• **Exercise set**
• A. Using the autonomic cloud security description, answer each question below on its own line, labeled (i), (ii) and (iii):
(i) What proportion of worldwide businesses have deployed all or part of their IT solutions on cloud?
(ii) What percentage of cloud consumers reportedly encountered attacks on their cloud infrastructure?
(iii) Which existing prevention mechanism is named as unable to handle cases where user account credentials are revealed to hackers?
• B. Carry on the autonomic cloud security description from the point where it stops.

• **Supplied passage**
#####
CRP with Macquarie University

Autonomic Security for Cloud Infrastructure

Data61 SCS, Macquarie University
Partners:	Prof Jian Yang

Cloud computing is burgeoning. At present, more than 50% of worldwide businesses have already deployed all or part of their IT solutions on cloud. Cloud computing offers several new opportunities for IT practitioners. For example, the “on-demand” nature provided by cloud allows businesses to deploy their systems in a more efficient way, and the multi-tenancy feature of cloud enables businesses to manage various systems using the same account. “Infrastructure as a Service (IaaS)”, which is the most fundamental service model in cloud computing, is responsible for providing infrastructure of cloud systems and facilitates provisioning of virtualized cloud resources for IT organizations. “IaaS” is faced with security issues because cloud infrastructure can be intruded by hackers and malicious users. The new features of cloud such as the “on-demand” nature and multi-tenancy make it even easier for intruders to attack cloud infrastructure. It was reported that 43% of cloud consumers encountered attacks on the infrastructure of their cloud systems.

While it is a good security practice for businesses to exactly follow proper security guidelines when deploying IT solutions, security threat scenarios can vary a lot and some attacks may be unpreventable. Exiting mechanisms for preventing cloud security threats, such as restricting user privileges in cloud ACL (Access Control List), are unable to cater for circumstances where user account credentials are revealed to hackers. As such, security threat prevention is not enough for maintaining system availability and it is imperative to propose an autonomic mechanism for handing failures resulting from security threats in cloud infrastructure. Existing strategies for dealing with security failures in cloud infrastructure, such as cloud Disaster Recovery (DR) mechanisms, have several drawbacks: 1) it is inconvenient to maintain data consistency between the master datacentre and the slave datacentre(s), especially when the data in the master datacentre get changed very frequently; 2) even if the slave datacentre(s) take over service from the master datacentre upon failure, the same security failure might happen again because they are replicas of the master datacentre and have the same security vulnerabilities; 3) system operators need to make more effort in maintaining both the master datacentre and the slave datacentre(s) and this also takes operators more time; 4) due to the “pay as you go” cost model offered by cloud, the incurred monetary cost of the “master-slave“ cloud architecture is relatively high compared to a “single-site” architecture; 5) expert knowledge (e.g. which availability zone in cloud is more secure, or what the best replication frequency is, etc.) is usually required in order to implement these strategies, which may not always be available.
#####
• **Given material**

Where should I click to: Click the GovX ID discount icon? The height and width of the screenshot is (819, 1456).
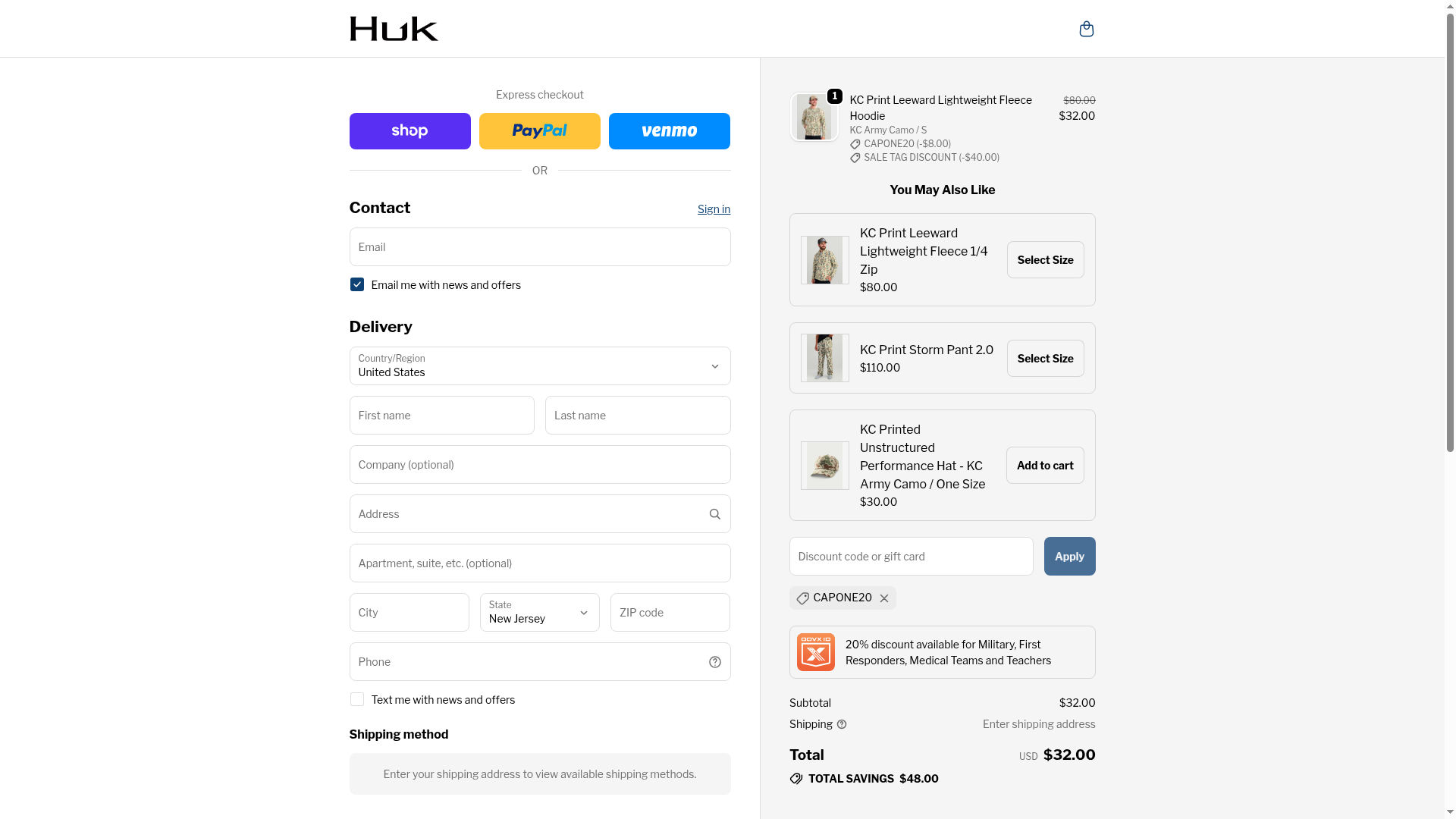(x=816, y=652)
#####
• **Answers provided**
• A.
(i) More than 50%.
(ii) 43%.
(iii) Restricting user privileges in the cloud ACL (Access Control List).

• B.
Therefore, in order to bridge the gaps within existing security failure handling mechanisms, this research proposes a more sophisticated security failure detection and recovery framework for cloud infrastructure. The main research challenge lies in autonomy and automation of this security solution for cloud infrastructure. Specifically, there are four research questions: 1) how to make risk assessment for cloud infrastructure to determine its security risk value; 2) how to detect and diagnose security attacks and intrusions on cloud infrastructure in an automated way; 3) how to recover from security failures in an automatic and genetic manner if security breaches are detected; 4) how to prevent security breaches if they have not occurred yet. Our proposed framework works in the following way: first, we perform risk assessment for the infrastructure of a cloud system based on its current system state to determine its overall risk value. The risk value is calculated by analysing the vulnerability of each resource component in the cloud system infrastructure and investigating how the infrastructure can be influenced by these vulnerabilities. If the risk value is greater than a predefined threshold, we perform security attack detection and diagnosis. Security attacks are detected and diagnosed by analysing runtime logs generated by cloud platforms as well as cloud management tools. Once security attacks are detected, the framework triggers the recovery component to perform recovery based on system state transition, and then we perform risk assessment again for the recovered cloud system infrastructure to make sure its latest risk value is below the threshold. If there is no attack detected, then the prevention component takes effect and performs security threat prevention activities. One challenge with our proposed framework is related to determination of the optimal recovery strategy, and another challenge is about achieving the framework’s capability of handling security issues for infrastructure with cloud operations (e.g. upgrade) being performed.

We will evaluate our framework on AWS EC2 platform, which is the most widely used public cloud platform in the world. The framework is to be evaluated using three types of cloud systems: 1) stateless cloud instances attached with an auto scaling group and a load balancer; 2) typical three-tier light-weighted cloud web applications; 3) data-intensive business applications with large-scale relational database system (RDS). The evaluation metrics we are going to investigate are recovery time, recovery monetary cost, recovery impact on cloud systems and stakeholder satisfaction. In addition, we will make comparison between our proposed security solution and other existing cloud security strategies.